Input data section start

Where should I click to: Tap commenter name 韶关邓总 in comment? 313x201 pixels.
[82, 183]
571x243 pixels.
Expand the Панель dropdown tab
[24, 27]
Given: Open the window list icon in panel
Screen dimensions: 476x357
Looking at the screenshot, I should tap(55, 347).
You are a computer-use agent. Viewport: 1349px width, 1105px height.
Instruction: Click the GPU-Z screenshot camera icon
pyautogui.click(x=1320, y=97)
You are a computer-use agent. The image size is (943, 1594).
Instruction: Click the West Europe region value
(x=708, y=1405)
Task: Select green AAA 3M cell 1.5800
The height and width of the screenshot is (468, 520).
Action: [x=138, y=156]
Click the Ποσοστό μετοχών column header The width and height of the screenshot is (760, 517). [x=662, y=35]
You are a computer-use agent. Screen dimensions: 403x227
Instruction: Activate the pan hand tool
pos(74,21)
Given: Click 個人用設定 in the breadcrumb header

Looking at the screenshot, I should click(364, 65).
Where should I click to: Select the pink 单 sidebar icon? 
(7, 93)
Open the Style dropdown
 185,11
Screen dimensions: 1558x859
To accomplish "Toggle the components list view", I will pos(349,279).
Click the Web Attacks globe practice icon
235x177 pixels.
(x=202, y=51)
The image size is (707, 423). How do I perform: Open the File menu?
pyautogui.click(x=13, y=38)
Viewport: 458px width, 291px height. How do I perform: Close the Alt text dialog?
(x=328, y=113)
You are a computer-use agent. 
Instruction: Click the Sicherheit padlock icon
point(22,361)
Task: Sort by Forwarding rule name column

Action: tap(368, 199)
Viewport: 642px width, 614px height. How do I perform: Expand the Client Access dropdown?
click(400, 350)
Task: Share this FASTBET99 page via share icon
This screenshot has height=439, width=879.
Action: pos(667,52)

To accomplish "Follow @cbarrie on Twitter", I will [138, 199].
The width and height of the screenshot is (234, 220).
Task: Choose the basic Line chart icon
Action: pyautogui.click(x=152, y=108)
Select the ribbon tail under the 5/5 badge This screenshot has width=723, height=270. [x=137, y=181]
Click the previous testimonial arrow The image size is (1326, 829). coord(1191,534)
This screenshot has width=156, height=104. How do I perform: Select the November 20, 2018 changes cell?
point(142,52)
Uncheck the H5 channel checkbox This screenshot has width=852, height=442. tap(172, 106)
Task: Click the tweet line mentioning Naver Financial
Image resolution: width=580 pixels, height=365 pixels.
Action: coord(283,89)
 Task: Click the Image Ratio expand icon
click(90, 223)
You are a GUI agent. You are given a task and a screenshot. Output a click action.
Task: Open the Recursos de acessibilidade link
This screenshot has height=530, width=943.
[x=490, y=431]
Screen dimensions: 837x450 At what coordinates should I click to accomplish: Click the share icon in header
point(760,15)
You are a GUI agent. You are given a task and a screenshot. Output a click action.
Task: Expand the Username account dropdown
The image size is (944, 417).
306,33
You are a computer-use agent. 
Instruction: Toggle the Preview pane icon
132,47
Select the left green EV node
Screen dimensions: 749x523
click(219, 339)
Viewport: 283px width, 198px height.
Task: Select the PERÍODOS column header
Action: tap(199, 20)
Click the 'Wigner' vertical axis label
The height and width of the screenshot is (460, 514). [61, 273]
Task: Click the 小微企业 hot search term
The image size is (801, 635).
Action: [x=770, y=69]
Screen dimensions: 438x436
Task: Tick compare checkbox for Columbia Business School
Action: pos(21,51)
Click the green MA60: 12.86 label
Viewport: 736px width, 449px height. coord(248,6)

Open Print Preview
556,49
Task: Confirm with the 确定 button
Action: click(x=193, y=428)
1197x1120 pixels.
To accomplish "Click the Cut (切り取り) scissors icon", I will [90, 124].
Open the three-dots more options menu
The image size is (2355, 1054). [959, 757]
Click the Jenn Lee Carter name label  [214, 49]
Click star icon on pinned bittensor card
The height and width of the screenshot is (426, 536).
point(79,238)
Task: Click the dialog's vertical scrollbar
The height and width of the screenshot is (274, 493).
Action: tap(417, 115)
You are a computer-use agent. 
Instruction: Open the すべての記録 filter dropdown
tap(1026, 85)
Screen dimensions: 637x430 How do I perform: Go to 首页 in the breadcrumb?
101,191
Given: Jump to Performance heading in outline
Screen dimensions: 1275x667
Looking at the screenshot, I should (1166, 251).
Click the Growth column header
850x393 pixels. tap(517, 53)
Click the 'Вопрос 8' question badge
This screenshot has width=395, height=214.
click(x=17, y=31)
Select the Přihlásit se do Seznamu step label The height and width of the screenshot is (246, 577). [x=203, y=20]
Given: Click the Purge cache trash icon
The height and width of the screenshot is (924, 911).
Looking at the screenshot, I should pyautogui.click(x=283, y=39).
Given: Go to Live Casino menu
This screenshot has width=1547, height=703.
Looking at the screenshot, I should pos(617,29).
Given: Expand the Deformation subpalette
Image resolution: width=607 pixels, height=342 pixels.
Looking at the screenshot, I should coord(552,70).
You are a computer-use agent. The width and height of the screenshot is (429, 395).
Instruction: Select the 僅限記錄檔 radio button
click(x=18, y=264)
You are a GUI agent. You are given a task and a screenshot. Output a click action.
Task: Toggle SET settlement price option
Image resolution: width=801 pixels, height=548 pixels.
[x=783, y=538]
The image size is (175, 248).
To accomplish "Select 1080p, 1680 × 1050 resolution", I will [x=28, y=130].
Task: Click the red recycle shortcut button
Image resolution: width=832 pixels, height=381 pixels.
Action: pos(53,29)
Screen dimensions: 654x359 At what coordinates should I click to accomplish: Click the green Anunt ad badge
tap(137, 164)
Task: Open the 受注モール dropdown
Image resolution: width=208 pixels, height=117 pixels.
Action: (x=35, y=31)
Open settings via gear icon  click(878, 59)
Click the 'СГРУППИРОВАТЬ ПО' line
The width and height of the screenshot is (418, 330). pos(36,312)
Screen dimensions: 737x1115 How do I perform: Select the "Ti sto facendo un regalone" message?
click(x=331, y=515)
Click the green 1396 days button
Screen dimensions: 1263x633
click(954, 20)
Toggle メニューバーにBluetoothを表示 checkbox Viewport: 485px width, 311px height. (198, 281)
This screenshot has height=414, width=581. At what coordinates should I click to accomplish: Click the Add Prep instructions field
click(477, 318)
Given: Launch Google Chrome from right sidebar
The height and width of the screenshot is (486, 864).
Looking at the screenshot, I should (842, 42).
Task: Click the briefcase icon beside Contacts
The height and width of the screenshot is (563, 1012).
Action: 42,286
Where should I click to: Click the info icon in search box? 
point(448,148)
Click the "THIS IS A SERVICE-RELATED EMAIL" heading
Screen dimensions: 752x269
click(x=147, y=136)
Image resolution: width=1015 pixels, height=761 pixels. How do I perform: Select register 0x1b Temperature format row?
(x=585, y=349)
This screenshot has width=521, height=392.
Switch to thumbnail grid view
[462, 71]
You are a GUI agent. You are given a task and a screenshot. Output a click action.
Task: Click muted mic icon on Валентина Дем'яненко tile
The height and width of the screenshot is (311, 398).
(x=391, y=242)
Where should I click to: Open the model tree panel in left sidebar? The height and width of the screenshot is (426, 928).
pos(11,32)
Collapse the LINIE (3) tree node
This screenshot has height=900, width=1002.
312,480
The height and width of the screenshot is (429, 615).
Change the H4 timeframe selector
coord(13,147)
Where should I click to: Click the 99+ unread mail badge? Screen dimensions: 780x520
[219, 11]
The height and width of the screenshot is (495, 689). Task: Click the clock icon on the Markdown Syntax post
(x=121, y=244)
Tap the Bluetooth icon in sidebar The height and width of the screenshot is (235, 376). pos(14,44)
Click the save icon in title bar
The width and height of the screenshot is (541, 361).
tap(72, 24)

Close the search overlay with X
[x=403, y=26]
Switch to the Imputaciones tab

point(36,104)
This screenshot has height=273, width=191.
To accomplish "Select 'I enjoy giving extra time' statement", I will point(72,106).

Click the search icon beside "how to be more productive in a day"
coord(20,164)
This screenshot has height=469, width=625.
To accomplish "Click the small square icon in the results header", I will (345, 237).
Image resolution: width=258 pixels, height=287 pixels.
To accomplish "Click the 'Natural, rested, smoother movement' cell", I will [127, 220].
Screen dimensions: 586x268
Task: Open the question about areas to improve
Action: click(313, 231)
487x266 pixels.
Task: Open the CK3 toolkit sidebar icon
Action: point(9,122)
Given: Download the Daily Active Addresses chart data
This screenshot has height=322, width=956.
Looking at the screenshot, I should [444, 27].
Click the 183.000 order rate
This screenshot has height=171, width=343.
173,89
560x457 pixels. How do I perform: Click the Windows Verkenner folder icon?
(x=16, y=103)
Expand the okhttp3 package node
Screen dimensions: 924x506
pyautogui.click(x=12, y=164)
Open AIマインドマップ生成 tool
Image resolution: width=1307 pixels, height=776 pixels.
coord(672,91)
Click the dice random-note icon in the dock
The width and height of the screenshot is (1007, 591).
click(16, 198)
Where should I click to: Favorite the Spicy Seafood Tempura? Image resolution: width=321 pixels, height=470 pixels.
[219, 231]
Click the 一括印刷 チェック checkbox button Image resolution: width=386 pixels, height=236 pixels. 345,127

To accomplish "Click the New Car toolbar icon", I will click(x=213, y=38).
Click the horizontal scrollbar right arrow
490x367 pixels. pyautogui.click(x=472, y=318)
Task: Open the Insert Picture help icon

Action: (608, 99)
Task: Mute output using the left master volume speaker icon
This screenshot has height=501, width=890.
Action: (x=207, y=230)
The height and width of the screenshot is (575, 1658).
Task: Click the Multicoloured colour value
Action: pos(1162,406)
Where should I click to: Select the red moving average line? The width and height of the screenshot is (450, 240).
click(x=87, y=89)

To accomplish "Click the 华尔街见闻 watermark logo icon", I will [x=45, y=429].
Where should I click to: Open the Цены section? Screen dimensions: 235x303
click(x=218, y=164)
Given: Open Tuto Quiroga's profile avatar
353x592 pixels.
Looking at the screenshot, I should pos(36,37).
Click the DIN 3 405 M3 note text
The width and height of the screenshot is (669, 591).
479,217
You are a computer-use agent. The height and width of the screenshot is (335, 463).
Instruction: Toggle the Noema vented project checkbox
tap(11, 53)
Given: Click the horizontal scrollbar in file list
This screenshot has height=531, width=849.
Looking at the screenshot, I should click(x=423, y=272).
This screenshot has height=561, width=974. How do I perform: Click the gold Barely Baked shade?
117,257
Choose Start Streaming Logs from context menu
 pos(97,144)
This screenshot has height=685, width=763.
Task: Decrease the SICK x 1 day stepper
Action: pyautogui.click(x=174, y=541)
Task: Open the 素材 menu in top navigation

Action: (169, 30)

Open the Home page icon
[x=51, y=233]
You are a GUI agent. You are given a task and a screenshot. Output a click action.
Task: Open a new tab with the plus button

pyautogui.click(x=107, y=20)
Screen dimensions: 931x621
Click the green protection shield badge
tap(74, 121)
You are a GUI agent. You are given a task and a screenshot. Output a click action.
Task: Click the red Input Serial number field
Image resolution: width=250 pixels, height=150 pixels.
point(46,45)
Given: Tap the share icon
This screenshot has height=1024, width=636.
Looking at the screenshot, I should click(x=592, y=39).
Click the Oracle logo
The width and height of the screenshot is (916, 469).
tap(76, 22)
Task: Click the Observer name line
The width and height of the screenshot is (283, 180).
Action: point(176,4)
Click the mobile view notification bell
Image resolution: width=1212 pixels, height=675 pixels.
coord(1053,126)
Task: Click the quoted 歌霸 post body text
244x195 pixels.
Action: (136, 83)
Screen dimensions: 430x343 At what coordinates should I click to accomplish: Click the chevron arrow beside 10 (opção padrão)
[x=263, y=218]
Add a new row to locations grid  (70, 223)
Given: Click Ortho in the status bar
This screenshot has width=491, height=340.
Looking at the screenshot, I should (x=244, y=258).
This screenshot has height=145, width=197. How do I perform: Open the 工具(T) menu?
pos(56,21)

Input data section end

What you are asked to do ::
Using the entries above, repeat only the lines from the one containing "Instruction: Select the 僅限記錄檔 radio button" through the one containing "Open settings via", end lines included.

Completed exercise ::
Instruction: Select the 僅限記錄檔 radio button
click(x=18, y=264)
You are a GUI agent. You are given a task and a screenshot. Output a click action.
Task: Toggle SET settlement price option
Image resolution: width=801 pixels, height=548 pixels.
[x=783, y=538]
The image size is (175, 248).
To accomplish "Select 1080p, 1680 × 1050 resolution", I will [x=28, y=130].
Task: Click the red recycle shortcut button
Image resolution: width=832 pixels, height=381 pixels.
Action: pos(53,29)
Screen dimensions: 654x359 At what coordinates should I click to accomplish: Click the green Anunt ad badge
tap(137, 164)
Task: Open the 受注モール dropdown
Image resolution: width=208 pixels, height=117 pixels.
Action: (x=35, y=31)
Open settings via gear icon  click(878, 59)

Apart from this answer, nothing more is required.